(Extracted data entries)

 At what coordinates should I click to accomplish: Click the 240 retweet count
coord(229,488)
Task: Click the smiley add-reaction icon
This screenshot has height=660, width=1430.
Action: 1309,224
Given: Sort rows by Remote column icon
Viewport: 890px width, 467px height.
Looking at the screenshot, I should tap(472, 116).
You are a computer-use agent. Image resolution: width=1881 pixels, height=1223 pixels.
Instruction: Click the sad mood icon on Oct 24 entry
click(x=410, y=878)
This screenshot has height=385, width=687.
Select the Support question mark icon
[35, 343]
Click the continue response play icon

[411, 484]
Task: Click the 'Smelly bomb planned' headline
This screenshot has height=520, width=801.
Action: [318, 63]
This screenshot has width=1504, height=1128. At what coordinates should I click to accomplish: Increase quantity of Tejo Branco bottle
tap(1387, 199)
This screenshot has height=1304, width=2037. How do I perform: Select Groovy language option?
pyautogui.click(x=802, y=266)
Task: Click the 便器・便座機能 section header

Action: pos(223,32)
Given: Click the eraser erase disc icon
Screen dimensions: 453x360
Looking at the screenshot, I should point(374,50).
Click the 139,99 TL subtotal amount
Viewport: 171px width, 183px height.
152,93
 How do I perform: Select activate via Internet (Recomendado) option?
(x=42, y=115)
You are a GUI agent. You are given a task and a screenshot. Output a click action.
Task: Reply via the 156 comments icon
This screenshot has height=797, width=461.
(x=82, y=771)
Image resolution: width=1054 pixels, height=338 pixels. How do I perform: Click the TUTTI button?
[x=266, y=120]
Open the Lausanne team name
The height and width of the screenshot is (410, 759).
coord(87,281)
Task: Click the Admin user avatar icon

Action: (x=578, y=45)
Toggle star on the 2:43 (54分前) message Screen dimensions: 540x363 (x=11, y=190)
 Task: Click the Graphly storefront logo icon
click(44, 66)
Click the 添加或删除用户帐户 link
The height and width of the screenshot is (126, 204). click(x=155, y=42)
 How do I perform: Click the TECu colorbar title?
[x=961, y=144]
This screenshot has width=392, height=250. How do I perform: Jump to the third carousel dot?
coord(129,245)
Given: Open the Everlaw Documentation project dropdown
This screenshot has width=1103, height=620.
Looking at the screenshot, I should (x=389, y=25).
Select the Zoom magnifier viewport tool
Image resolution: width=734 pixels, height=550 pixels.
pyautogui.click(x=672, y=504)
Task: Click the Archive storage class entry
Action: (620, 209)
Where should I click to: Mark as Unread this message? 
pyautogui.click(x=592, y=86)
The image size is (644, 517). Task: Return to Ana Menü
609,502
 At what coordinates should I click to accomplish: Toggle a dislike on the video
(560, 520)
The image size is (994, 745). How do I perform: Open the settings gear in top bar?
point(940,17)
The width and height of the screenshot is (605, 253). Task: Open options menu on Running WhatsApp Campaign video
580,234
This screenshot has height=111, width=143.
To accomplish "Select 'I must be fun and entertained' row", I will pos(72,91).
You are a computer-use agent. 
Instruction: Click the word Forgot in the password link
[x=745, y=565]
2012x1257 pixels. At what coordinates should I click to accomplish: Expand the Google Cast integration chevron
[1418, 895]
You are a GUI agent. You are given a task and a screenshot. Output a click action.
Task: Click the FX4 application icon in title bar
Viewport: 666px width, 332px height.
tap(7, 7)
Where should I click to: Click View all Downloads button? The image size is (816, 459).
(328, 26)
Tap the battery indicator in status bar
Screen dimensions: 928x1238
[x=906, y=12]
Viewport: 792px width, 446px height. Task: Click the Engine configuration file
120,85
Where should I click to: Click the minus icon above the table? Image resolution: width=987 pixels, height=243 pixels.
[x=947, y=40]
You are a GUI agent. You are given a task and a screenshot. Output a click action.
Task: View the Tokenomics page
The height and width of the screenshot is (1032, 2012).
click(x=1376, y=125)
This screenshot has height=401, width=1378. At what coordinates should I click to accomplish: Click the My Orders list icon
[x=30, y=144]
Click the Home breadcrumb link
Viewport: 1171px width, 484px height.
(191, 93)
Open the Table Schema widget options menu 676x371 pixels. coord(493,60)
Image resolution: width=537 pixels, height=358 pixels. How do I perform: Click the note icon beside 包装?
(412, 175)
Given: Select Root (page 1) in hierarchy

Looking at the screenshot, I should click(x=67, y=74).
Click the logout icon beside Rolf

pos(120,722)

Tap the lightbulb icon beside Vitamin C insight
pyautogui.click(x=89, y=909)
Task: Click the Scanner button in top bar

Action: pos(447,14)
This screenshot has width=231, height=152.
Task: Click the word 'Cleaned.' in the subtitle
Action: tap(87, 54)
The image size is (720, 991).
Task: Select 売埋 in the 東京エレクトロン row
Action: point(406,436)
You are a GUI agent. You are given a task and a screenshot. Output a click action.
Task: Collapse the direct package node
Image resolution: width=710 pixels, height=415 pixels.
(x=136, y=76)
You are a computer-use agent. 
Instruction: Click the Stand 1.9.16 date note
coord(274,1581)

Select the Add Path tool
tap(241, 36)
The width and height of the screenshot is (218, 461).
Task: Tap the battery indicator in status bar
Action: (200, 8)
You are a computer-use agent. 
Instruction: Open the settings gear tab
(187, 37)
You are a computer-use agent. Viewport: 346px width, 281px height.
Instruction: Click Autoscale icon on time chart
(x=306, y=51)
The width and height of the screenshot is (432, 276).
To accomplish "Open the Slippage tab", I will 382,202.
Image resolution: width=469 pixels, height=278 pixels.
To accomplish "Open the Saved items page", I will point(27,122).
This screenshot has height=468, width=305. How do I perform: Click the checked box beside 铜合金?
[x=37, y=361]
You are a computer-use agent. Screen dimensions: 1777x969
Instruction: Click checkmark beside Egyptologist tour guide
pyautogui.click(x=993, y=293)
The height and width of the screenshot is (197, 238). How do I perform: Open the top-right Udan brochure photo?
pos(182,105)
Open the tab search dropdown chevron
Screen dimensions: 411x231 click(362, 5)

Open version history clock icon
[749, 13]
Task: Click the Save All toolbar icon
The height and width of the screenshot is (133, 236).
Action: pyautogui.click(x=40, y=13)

#### [Aim]
Convert the material above into a Markdown table with the columns "Row" and "Line", numbering each line in order and leaving out blank lines.

#### [Expected answer]
| Row | Line |
|---|---|
| 1 |  At what coordinates should I click to accomplish: Click the 240 retweet count |
| 2 | coord(229,488) |
| 3 | Task: Click the smiley add-reaction icon |
| 4 | This screenshot has height=660, width=1430. |
| 5 | Action: 1309,224 |
| 6 | Given: Sort rows by Remote column icon |
| 7 | Viewport: 890px width, 467px height. |
| 8 | Looking at the screenshot, I should tap(472, 116). |
| 9 | You are a computer-use agent. Image resolution: width=1881 pixels, height=1223 pixels. |
| 10 | Instruction: Click the sad mood icon on Oct 24 entry |
| 11 | click(x=410, y=878) |
| 12 | This screenshot has height=385, width=687. |
| 13 | Select the Support question mark icon |
| 14 | [35, 343] |
| 15 | Click the continue response play icon |
| 16 | [411, 484] |
| 17 | Task: Click the 'Smelly bomb planned' headline |
| 18 | This screenshot has height=520, width=801. |
| 19 | Action: [318, 63] |
| 20 | This screenshot has width=1504, height=1128. At what coordinates should I click to accomplish: Increase quantity of Tejo Branco bottle |
| 21 | tap(1387, 199) |
| 22 | This screenshot has height=1304, width=2037. How do I perform: Select Groovy language option? |
| 23 | pyautogui.click(x=802, y=266) |
| 24 | Task: Click the 便器・便座機能 section header |
| 25 | Action: pos(223,32) |
| 26 | Given: Click the eraser erase disc icon |
| 27 | Screen dimensions: 453x360 |
| 28 | Looking at the screenshot, I should point(374,50). |
| 29 | Click the 139,99 TL subtotal amount |
| 30 | Viewport: 171px width, 183px height. |
| 31 | 152,93 |
| 32 |  How do I perform: Select activate via Internet (Recomendado) option? |
| 33 | (x=42, y=115) |
| 34 | You are a GUI agent. You are given a task and a screenshot. Output a click action. |
| 35 | Task: Reply via the 156 comments icon |
| 36 | This screenshot has height=797, width=461. |
| 37 | (x=82, y=771) |
| 38 | Image resolution: width=1054 pixels, height=338 pixels. How do I perform: Click the TUTTI button? |
| 39 | [x=266, y=120] |
| 40 | Open the Lausanne team name |
| 41 | The height and width of the screenshot is (410, 759). |
| 42 | coord(87,281) |
| 43 | Task: Click the Admin user avatar icon |
| 44 | Action: (x=578, y=45) |
| 45 | Toggle star on the 2:43 (54分前) message Screen dimensions: 540x363 (x=11, y=190) |
| 46 |  Task: Click the Graphly storefront logo icon |
| 47 | click(44, 66) |
| 48 | Click the 添加或删除用户帐户 link |
| 49 | The height and width of the screenshot is (126, 204). click(x=155, y=42) |
| 50 |  How do I perform: Click the TECu colorbar title? |
| 51 | [x=961, y=144] |
| 52 | This screenshot has width=392, height=250. How do I perform: Jump to the third carousel dot? |
| 53 | coord(129,245) |
| 54 | Given: Open the Everlaw Documentation project dropdown |
| 55 | This screenshot has width=1103, height=620. |
| 56 | Looking at the screenshot, I should (x=389, y=25). |
| 57 | Select the Zoom magnifier viewport tool |
| 58 | Image resolution: width=734 pixels, height=550 pixels. |
| 59 | pyautogui.click(x=672, y=504) |
| 60 | Task: Click the Archive storage class entry |
| 61 | Action: (620, 209) |
| 62 | Where should I click to: Mark as Unread this message?  |
| 63 | pyautogui.click(x=592, y=86) |
| 64 | The image size is (644, 517). Task: Return to Ana Menü |
| 65 | 609,502 |
| 66 |  At what coordinates should I click to accomplish: Toggle a dislike on the video |
| 67 | (560, 520) |
| 68 | The image size is (994, 745). How do I perform: Open the settings gear in top bar? |
| 69 | point(940,17) |
| 70 | The width and height of the screenshot is (605, 253). Task: Open options menu on Running WhatsApp Campaign video |
| 71 | 580,234 |
| 72 | This screenshot has height=111, width=143. |
| 73 | To accomplish "Select 'I must be fun and entertained' row", I will pos(72,91). |
| 74 | You are a computer-use agent.  |
| 75 | Instruction: Click the word Forgot in the password link |
| 76 | [x=745, y=565] |
| 77 | 2012x1257 pixels. At what coordinates should I click to accomplish: Expand the Google Cast integration chevron |
| 78 | [1418, 895] |
| 79 | You are a GUI agent. You are given a task and a screenshot. Output a click action. |
| 80 | Task: Click the FX4 application icon in title bar |
| 81 | Viewport: 666px width, 332px height. |
| 82 | tap(7, 7) |
| 83 | Where should I click to: Click View all Downloads button? The image size is (816, 459). |
| 84 | (328, 26) |
| 85 | Tap the battery indicator in status bar |
| 86 | Screen dimensions: 928x1238 |
| 87 | [x=906, y=12] |
| 88 | Viewport: 792px width, 446px height. Task: Click the Engine configuration file |
| 89 | 120,85 |
| 90 | Where should I click to: Click the minus icon above the table? Image resolution: width=987 pixels, height=243 pixels. |
| 91 | [x=947, y=40] |
| 92 | You are a GUI agent. You are given a task and a screenshot. Output a click action. |
| 93 | Task: View the Tokenomics page |
| 94 | The height and width of the screenshot is (1032, 2012). |
| 95 | click(x=1376, y=125) |
| 96 | This screenshot has height=401, width=1378. At what coordinates should I click to accomplish: Click the My Orders list icon |
| 97 | [x=30, y=144] |
| 98 | Click the Home breadcrumb link |
| 99 | Viewport: 1171px width, 484px height. |
| 100 | (191, 93) |
| 101 | Open the Table Schema widget options menu 676x371 pixels. coord(493,60) |
| 102 | Image resolution: width=537 pixels, height=358 pixels. How do I perform: Click the note icon beside 包装? |
| 103 | (412, 175) |
| 104 | Given: Select Root (page 1) in hierarchy |
| 105 | Looking at the screenshot, I should click(x=67, y=74). |
| 106 | Click the logout icon beside Rolf |
| 107 | pos(120,722) |
| 108 | Tap the lightbulb icon beside Vitamin C insight |
| 109 | pyautogui.click(x=89, y=909) |
| 110 | Task: Click the Scanner button in top bar |
| 111 | Action: pos(447,14) |
| 112 | This screenshot has width=231, height=152. |
| 113 | Task: Click the word 'Cleaned.' in the subtitle |
| 114 | Action: tap(87, 54) |
| 115 | The image size is (720, 991). |
| 116 | Task: Select 売埋 in the 東京エレクトロン row |
| 117 | Action: point(406,436) |
| 118 | You are a GUI agent. You are given a task and a screenshot. Output a click action. |
| 119 | Task: Collapse the direct package node |
| 120 | Image resolution: width=710 pixels, height=415 pixels. |
| 121 | (x=136, y=76) |
| 122 | You are a computer-use agent.  |
| 123 | Instruction: Click the Stand 1.9.16 date note |
| 124 | coord(274,1581) |
| 125 | Select the Add Path tool |
| 126 | tap(241, 36) |
| 127 | The width and height of the screenshot is (218, 461). |
| 128 | Task: Tap the battery indicator in status bar |
| 129 | Action: (200, 8) |
| 130 | You are a computer-use agent.  |
| 131 | Instruction: Open the settings gear tab |
| 132 | (187, 37) |
| 133 | You are a computer-use agent. Viewport: 346px width, 281px height. |
| 134 | Instruction: Click Autoscale icon on time chart |
| 135 | (x=306, y=51) |
| 136 | The width and height of the screenshot is (432, 276). |
| 137 | To accomplish "Open the Slippage tab", I will 382,202. |
| 138 | Image resolution: width=469 pixels, height=278 pixels. |
| 139 | To accomplish "Open the Saved items page", I will point(27,122). |
| 140 | This screenshot has height=468, width=305. How do I perform: Click the checked box beside 铜合金? |
| 141 | [x=37, y=361] |
| 142 | You are a computer-use agent. Screen dimensions: 1777x969 |
| 143 | Instruction: Click checkmark beside Egyptologist tour guide |
| 144 | pyautogui.click(x=993, y=293) |
| 145 | The height and width of the screenshot is (197, 238). How do I perform: Open the top-right Udan brochure photo? |
| 146 | pos(182,105) |
| 147 | Open the tab search dropdown chevron |
| 148 | Screen dimensions: 411x231 click(362, 5) |
| 149 | Open version history clock icon |
| 150 | [749, 13] |
| 151 | Task: Click the Save All toolbar icon |
| 152 | The height and width of the screenshot is (133, 236). |
| 153 | Action: pyautogui.click(x=40, y=13) |